Queen Victoria ~ on having cruised Loch Lomond
On 'The Prince Consort' Steamer, wrote in her diary:
'How dearest Albert would have enjoyed it....'
Boating on Loch Lomond, known as the “Queen of Scottish Lochs” has always been a tradition and what better way to see the beauty of Loch Lomond side than from the water by boat.
If you do not have your own watercraft there are a variety of options available from speedboats to cruisers.
Cruises take in the panoramic glories of nature around the Loch; the Arklet waterfalls, Rob Roy MacGregor's cave and the Loch Sloy Hydroelectric Scheme. Take time to learn about the fascinating history of the area, including the clan feuds of the McFarlane’s and McGregor’s. And keep your eyes and ears open for deer and wild mountain goats on the hills, as well as birds of prey in the sky.

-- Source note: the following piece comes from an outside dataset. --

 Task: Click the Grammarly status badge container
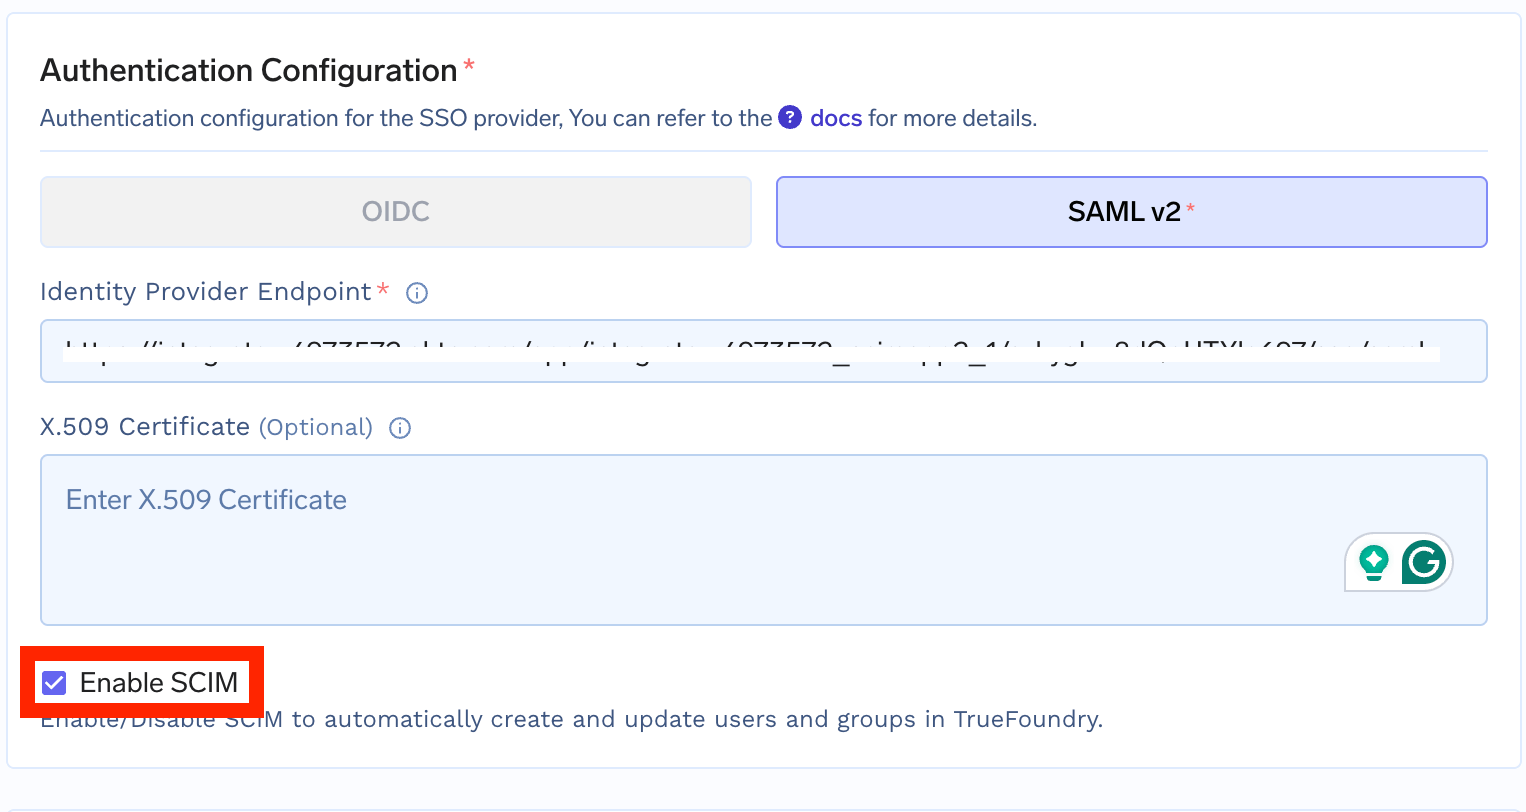point(1398,562)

If you cruise up Loch Lomond from Tarbet towards Ardlui you will pass a small island called Honeymoon Island. It is reputed that in bygone days newly married couples would be left on this wee island for several days. If they were still speaking at the end then they were indeed suited to be married. Moving further up towards Ardlui, you will also pass Pulpit Rock where popular sermons were held. Excavations done in the early 1800s revealed that there was a lot of activity at Pulpit Rock, although it is said that more of the congregation was behind the rock where bread, cheese and whiskey was for sale than being at the front listening to the Minister.
Mesmerising thoughts of years gone by as you enjoy the tranquillity of the famous “Bonnie Banks” of Loch Lomond.